$\mathcal{H}_2$-optimal model reduction of linear quadratic-output systems by multivariate rational interpolation
Sean Reiter, Ion Victor Gosea, Igor Pontes Duff, Serkan Gugercin
TL;DR
This work develops an $\mathcal{H}_2$-optimal reduction framework for linear dynamical systems with quadratic-output terms (LQO systems) by recasting the MOR problem as a multivariate rational interpolation of the linear and quadratic transfer functions $G_1$ and $G_2$. Central to the approach is a pole-residue, mixed-multipoint tangential interpolation theory, which yields first-order optimality conditions that couple $G_1$, $G_2$, and their sum, generalizing the Meier–Luenberger framework for $\mathcal{H}_2$-optimal MOR of LTI systems. The authors show how to enforce these conditions via Petrov–Galerkin projection and propose the linear quadratic-output IRKA ($\mathsf{LQO}$-IRKA), an iterative method that updates interpolation data from the ROM’s poles and residues and uses shifted linear solves to build real-valued reduced models. Numerical experiments on a 1D advection–diffusion benchmark demonstrate that $\mathsf{LQO}$-IRKA delivers high-fidelity reduced models with significantly lower $\mathcal{H}_2$ errors compared to non-optimal interpolatory or Gramian-based approaches, while remaining scalable to large-scale problems. Overall, the framework provides a principled, efficient path to accurate surrogates for LQO systems applicable to control, estimation, and design tasks.
Abstract
This paper addresses the $\mathcal{H}_2$-optimal approximation of linear dynamical systems with quadratic-output functions, also known as linear quadratic-output systems. Our major contributions are threefold. First, we derive interpolation-based first-order optimality conditions for the linear quadratic-output $\mathcal{H}_2$ minimization problem. These conditions correspond to the mixed-multipoint tangential interpolation of the full-order linear- and quadratic-output transfer functions, and generalize the Meier-Luenberger optimality framework for the $\mathcal{H}_2$-optimal model reduction of linear time-invariant systems. Second, given the interpolation data, we show how to enforce these mixed-multipoint tangential interpolation conditions explicitly by Petrov-Galerkin projection of the full-order model matrices.

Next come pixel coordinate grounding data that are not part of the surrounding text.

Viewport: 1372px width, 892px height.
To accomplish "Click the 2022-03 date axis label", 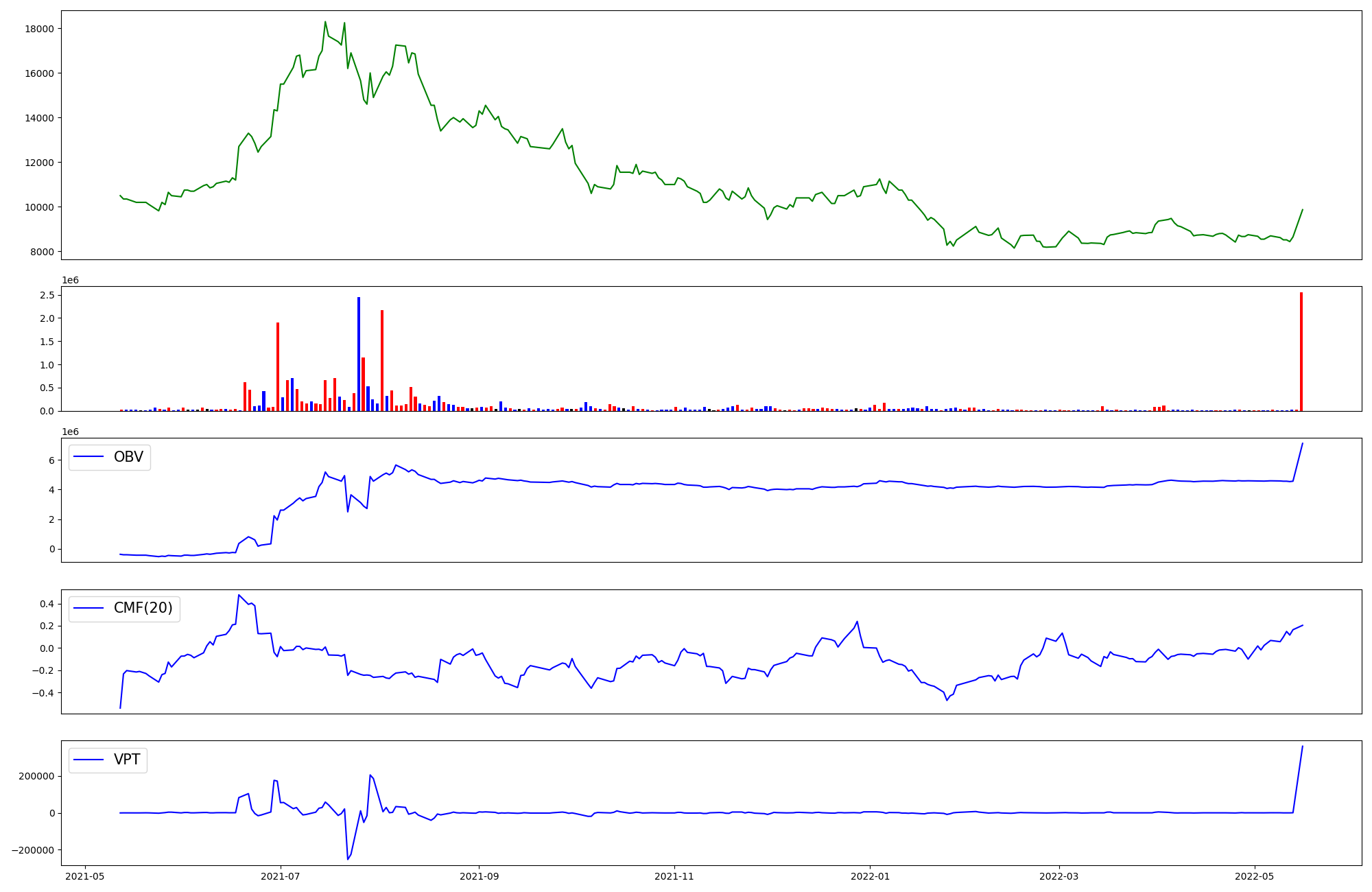I will tap(1059, 876).
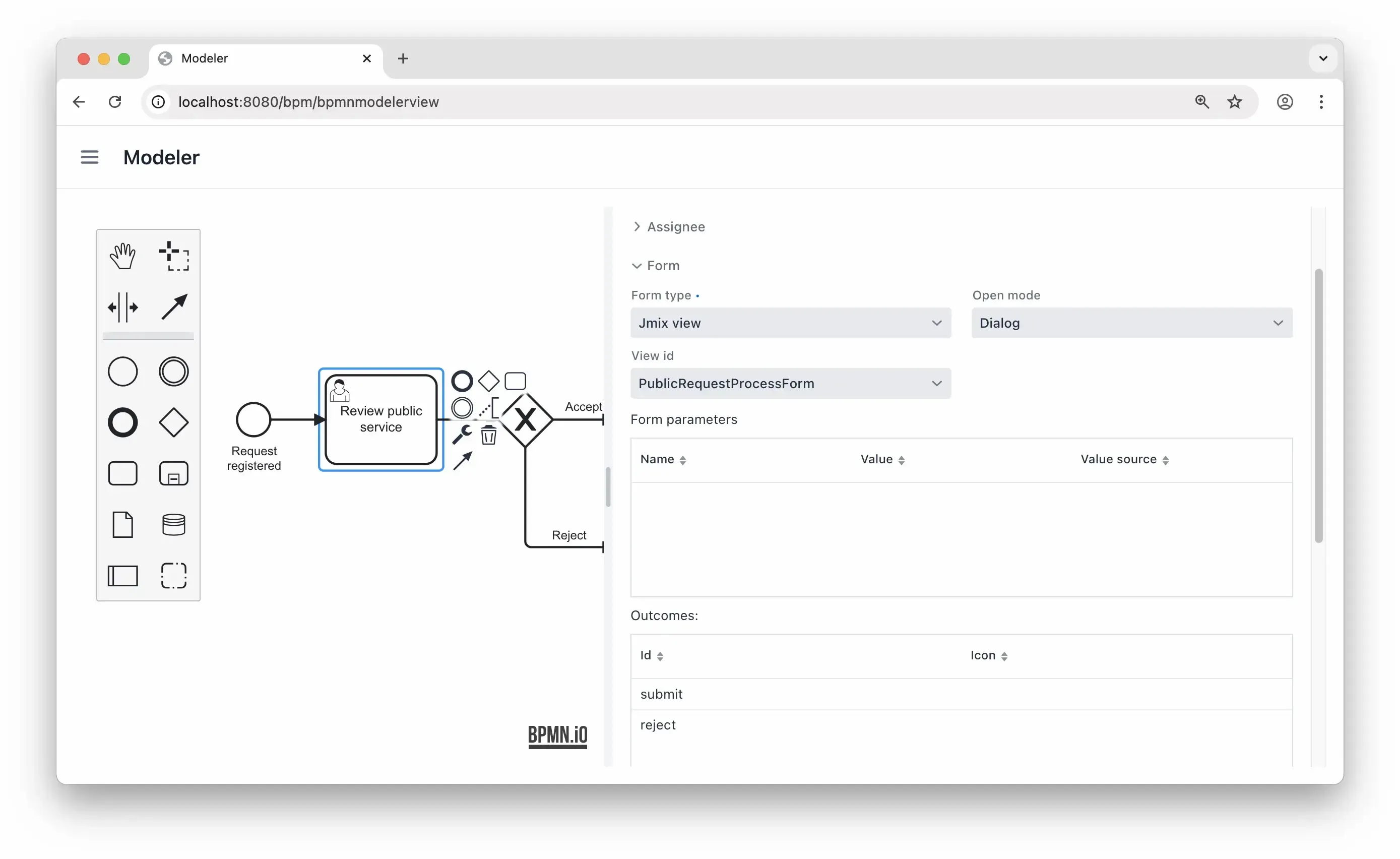1400x859 pixels.
Task: Pick the global connect arrow tool
Action: [174, 308]
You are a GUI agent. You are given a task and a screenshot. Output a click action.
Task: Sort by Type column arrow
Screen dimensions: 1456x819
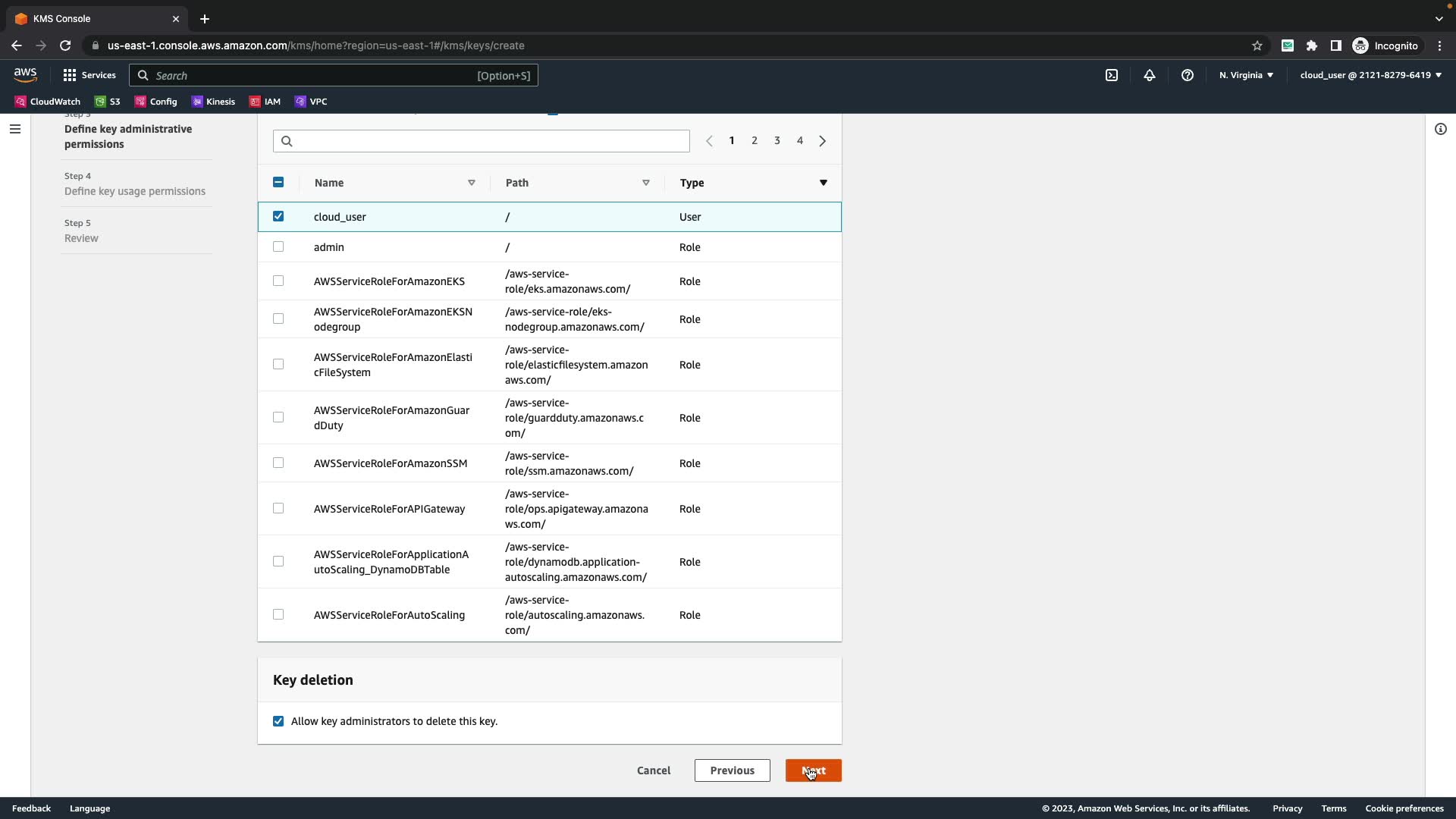(823, 183)
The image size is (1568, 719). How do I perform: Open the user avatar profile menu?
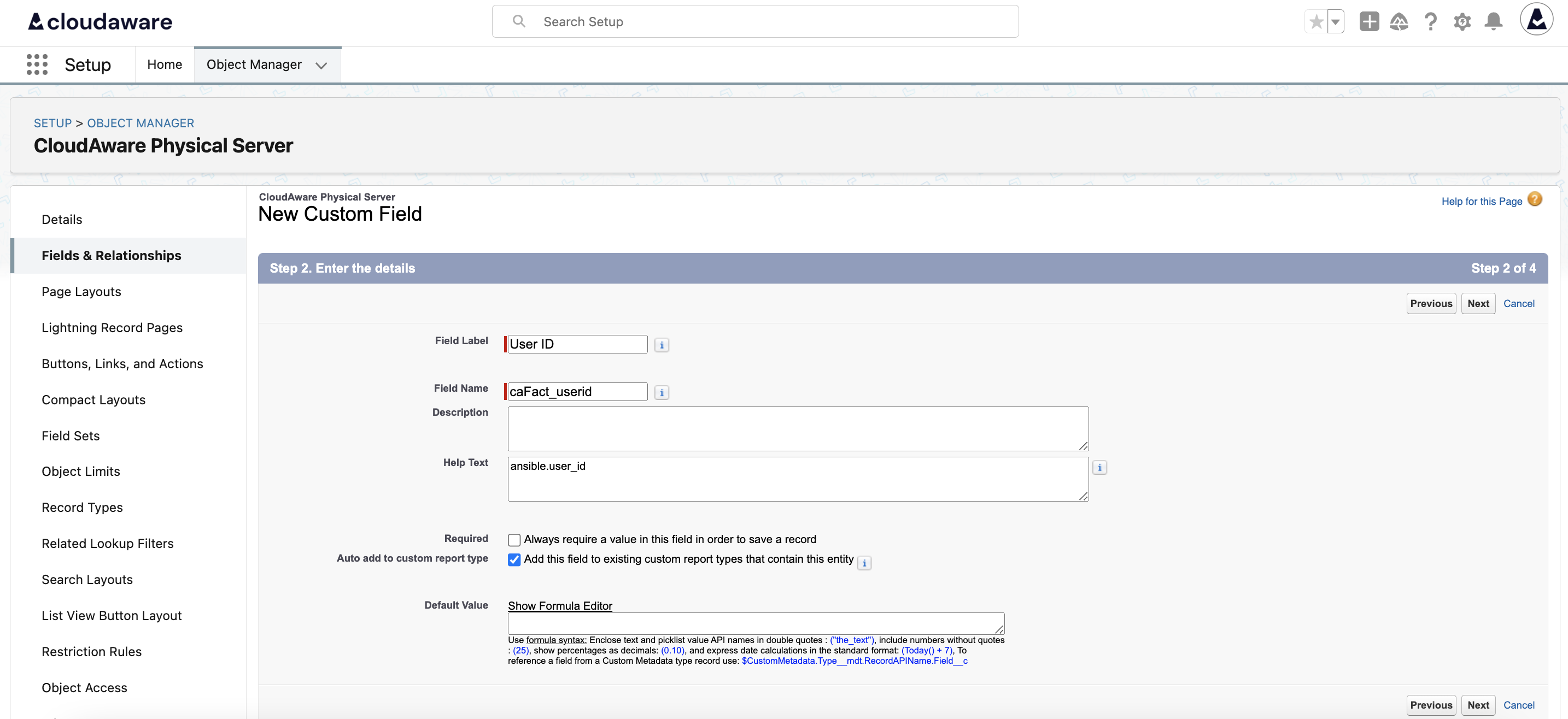1537,20

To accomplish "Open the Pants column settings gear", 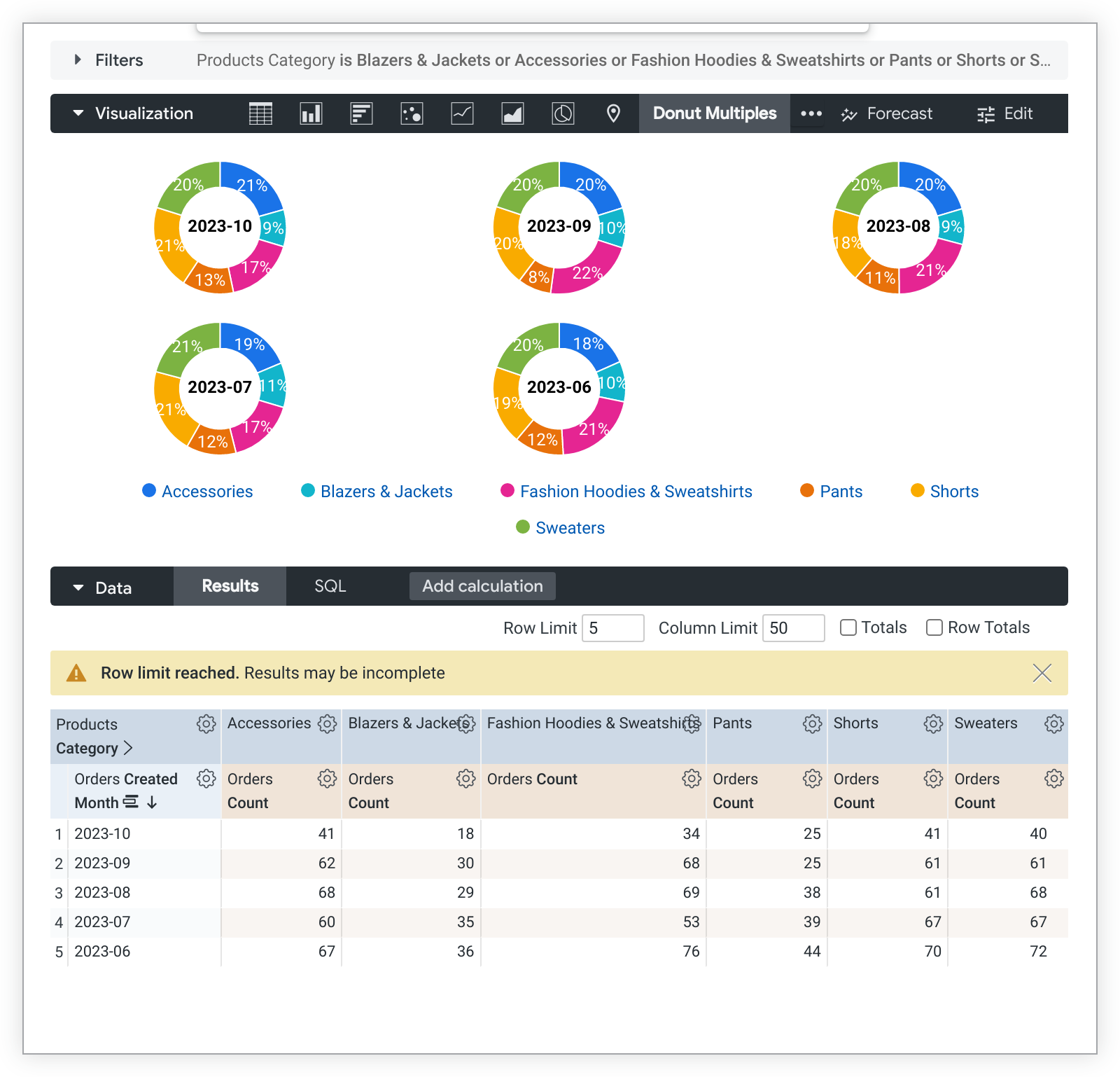I will (x=812, y=724).
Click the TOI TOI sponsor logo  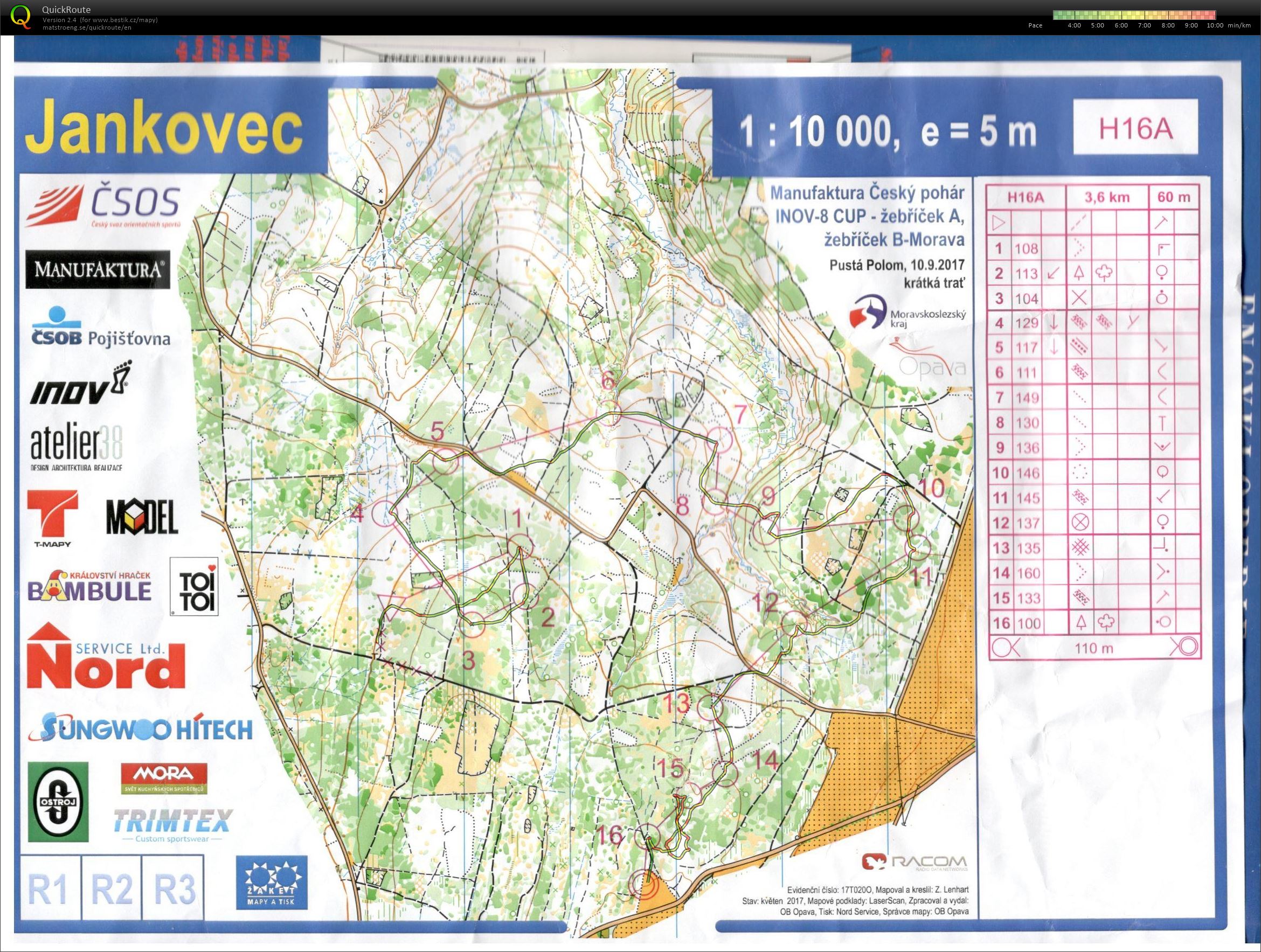[195, 586]

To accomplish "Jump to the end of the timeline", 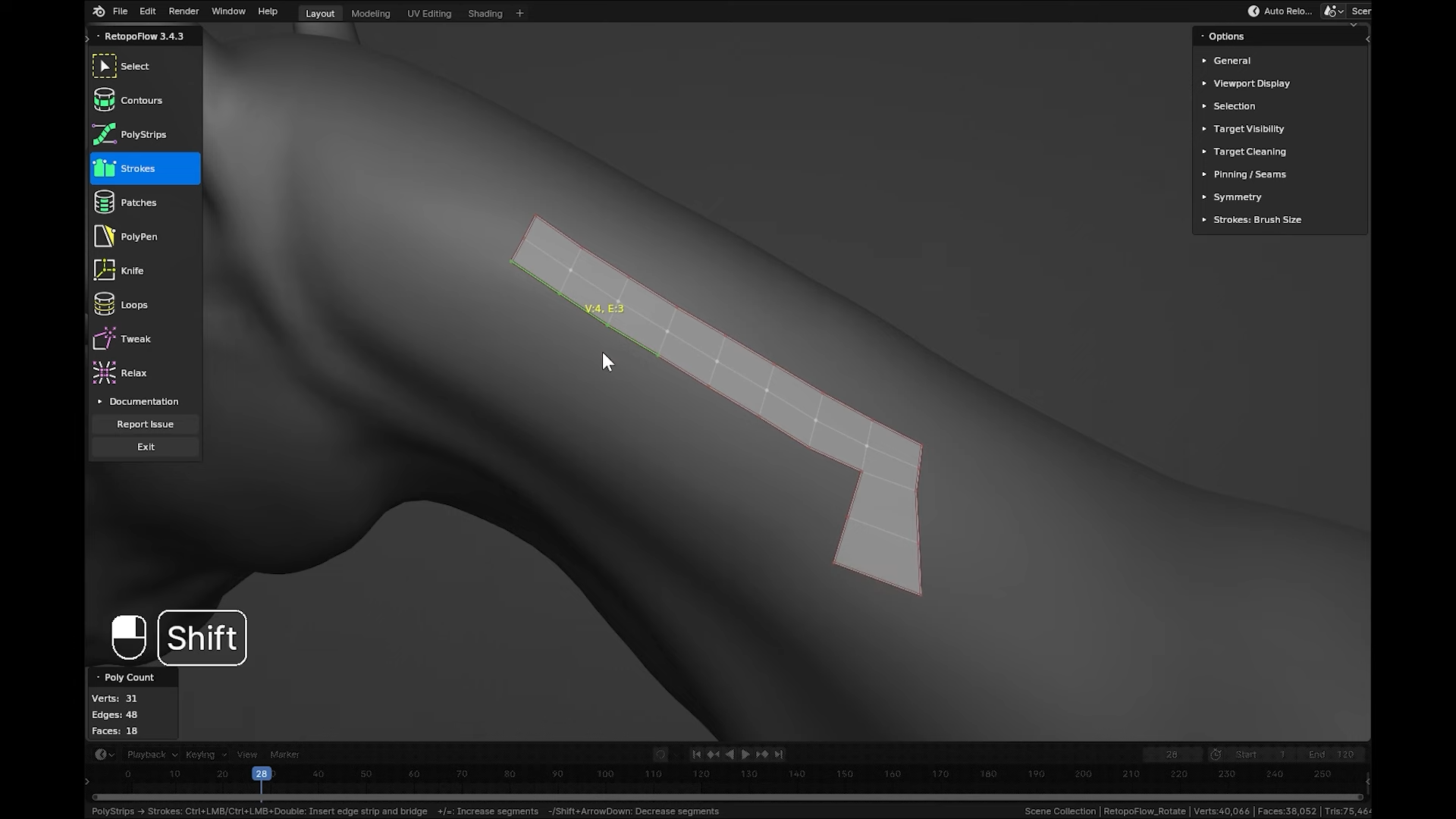I will click(x=780, y=754).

Third, to find the optimal interpolation data, we build on this projection framework and propose a generalization of the iterative rational Krylov algorithm for the $\mathcal{H}_2$-optimal model reduction of linear quadratic-output systems, called LQO-IRKA. Upon convergence, LQO-IRKA produces a reduced linear quadratic-output system that satisfies the interpolatory optimality conditions. The method only requires solving shifted linear systems and matrix-vector products, thus making it suitable for large-scale problems. Numerical examples are included to illustrate the effectiveness of the proposed method.